### Guideline for fMRI articles

Because neuroimaging research is still a young field, no norm exists on how to present data. Originally this page was set up to give information on things that should be produced in an article in order to be able, for the reader, to reproduce the experiment, which is the minimum requested in all disciplines (most of this information being also reported in the paper by Poldrack et al 2008 Neuroimage 40). It also now covers other things such as data presentation, labelling, etc .. ie all the things that make a good paper (format wise, can't warranty the content)

**Experimental Paradigm**

The paradigm corresponds to the way stimuli are presented to the subjects and to the tasks subjects have to do. It is here appropriate to define first the type of fMRI design used (blocked, event-related, mixed) and the parameters of this design (e.g. the probability of the different ISI or the transition matrix). Second, the number of sessions and then the number of blocks, or trials or experimental units per session should be given.

**Imaging parameters**

- Magnet strength

- For anatomical and/or functional data: image dimension, voxel size, number of slices and interslice skip if any, orientation (axial, sagittal, horizontal, other) and volume coverage (from z= to z=)

- For functional data: sequence, flip angle, TE, TR, FOV, order of acquisition of slices (sequential or interleaved) + number of experimental sessions and volumes by experimental sessions

**Preprocessing (computational neuro-anatomy)**

- Slice timing correction: software version; order and type of interpolant used and reference slice.

- Intra-subject registration information (also called coregistration): type of motion correction used (minimally, software version; ideally, image similarity metric and optimization method used), reference slice and interpolation method.
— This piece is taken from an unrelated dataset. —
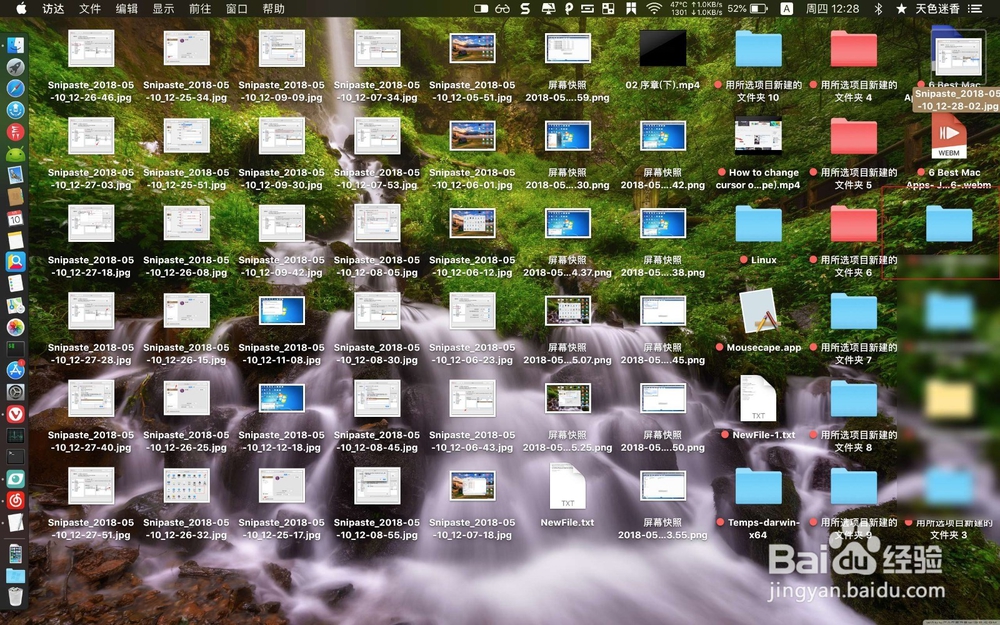Viewport: 1000px width, 625px height.
Task: Click the Shadowsocks icon in the menu bar
Action: (525, 8)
- Inter-subject registration parameters (also called normalization): the intersubject registration method used should be specified (affine/nonlinear) with the number of parameters: 9 or 12 parameters for affine transformations; the deformation parameterization for non-linear transformations (e.g. in AIR, a polynomial order is specified; in SPM, a DCT basis size is specified, 3x2x3) as well as the non-linear regularization setting (e.g. in SPM, e.g. "a little"). Furthermore, the resulting voxels size (resampling) and the interpolation method should be reported. In addition, object image information (image used to determine transformation to atlas) and template or atlas information need to be accounted. Especially, description of the image properties of the object image (T1 or T2, segmented grey image or not) and orientation with reference to functional data should be given. For the template image, the reference atlas name (Talairach, MNI), the modality and resolution. (e.g. "SPM2's MNI, T1 2x2x2"; "SPM2's MNI Gray Matter template 2x2x2") should also be described.
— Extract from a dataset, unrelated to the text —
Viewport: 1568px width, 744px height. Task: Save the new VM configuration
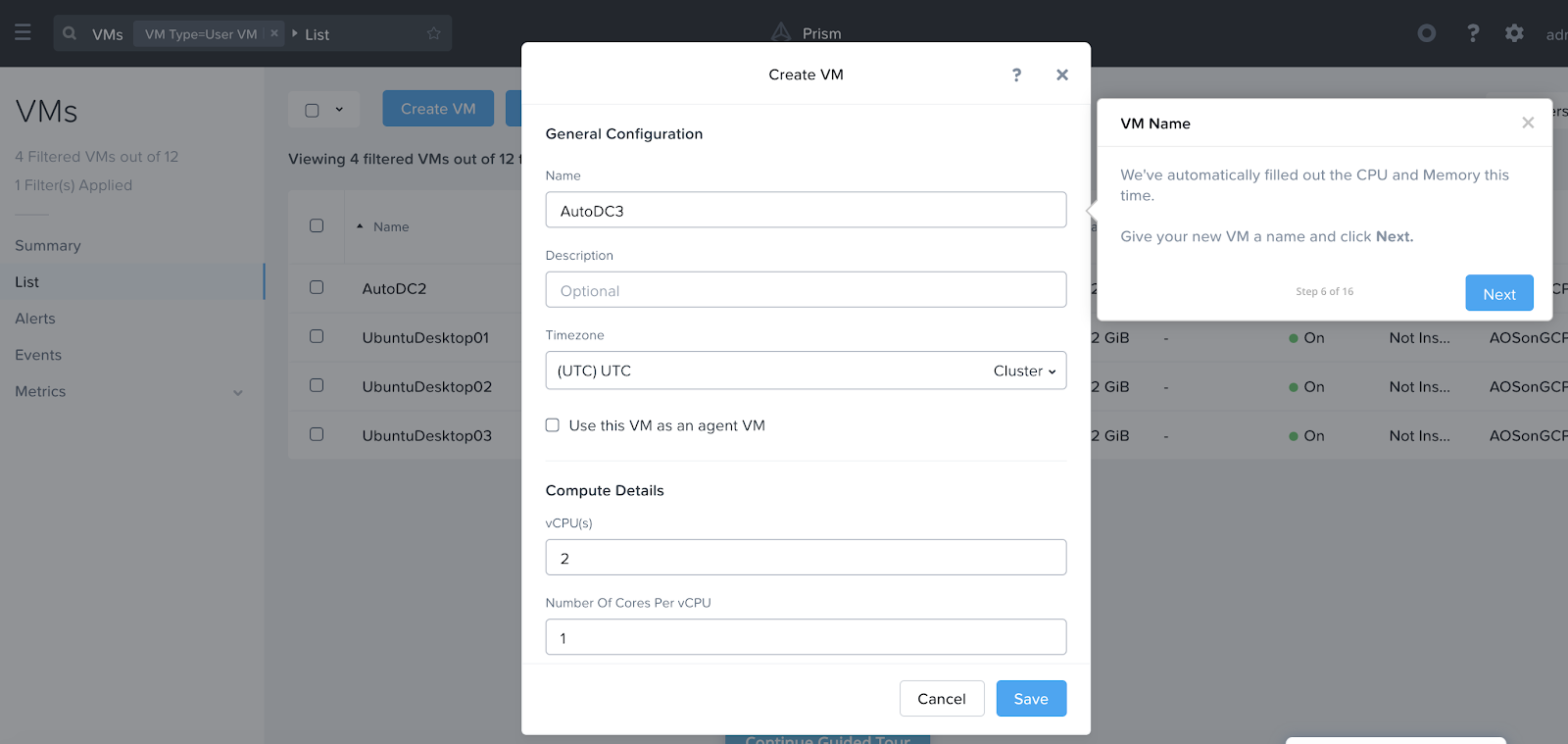[x=1031, y=699]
- Spatial smoothing: specify if done at the 1st level and 2nd level if done twice, the kernel type (e.g., Gaussian) and width (e.g., 12mm FWHM, note that for a Gaussian kernel it is not enough to write 12mm, since the kernel is infinite).

+ Report the order in which the various pre-processing steps have been performed (for complex analysis a workflow diagram is useful to visualize the different steps).
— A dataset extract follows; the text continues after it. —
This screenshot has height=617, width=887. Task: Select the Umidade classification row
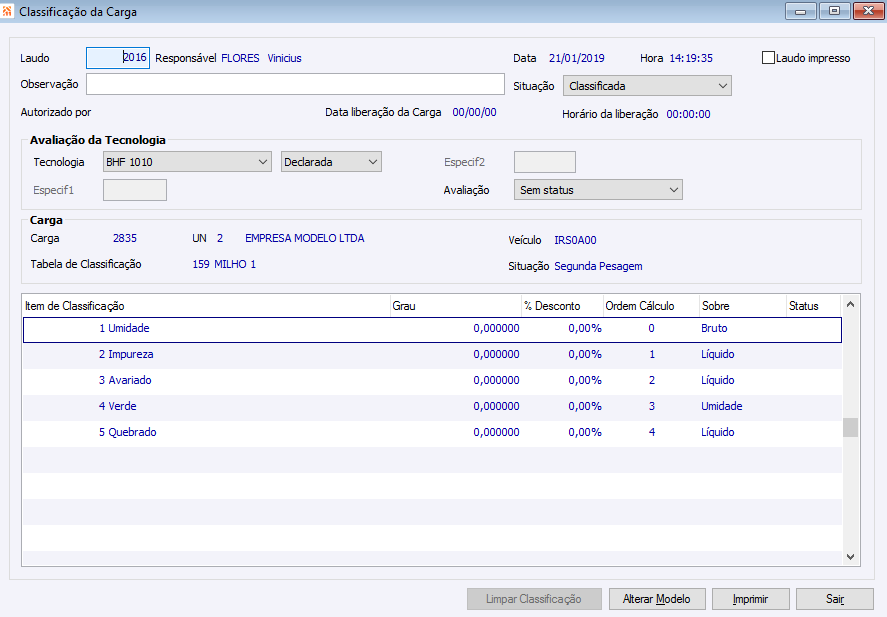pos(129,329)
**Statistical modeling** for Mass univariate analyses

1. Intra-subject fMRI Modeling (1st level)

- Statistical model (GLM, non parametric) and software version used.

- Filtering (especially, the cut-off frequency of the high-pass filter)

- Autocorrelation modeling (e.g. for SPM2, 'Approximate AR(1) autocorrelation estimated at omnibus F-significant voxels (P<0.001), then pooled over whole brain'; for FSL, 'Regularized autocorrelation function estimated at each voxel').

- Hemodynamic response function (SPM's canonical HRF; SPM's gamma basis; Gamma HRF of Glover) used (assumed or estimated)

- Number of regressors (conditions) modeled and how. It might be useful to define names instead of underlying psychological concepts.

- Additional regressors used (e.g. motion, behavioral covariates)

- Drift modeling (e.g. DCT with cut off of X seconds; cubic polynomial)

- Estimation method: OLS, OLS with variance-correction (G-G correction or equivalent), or whitening.

- Contrast construction. Exactly what terms are subtracted from what.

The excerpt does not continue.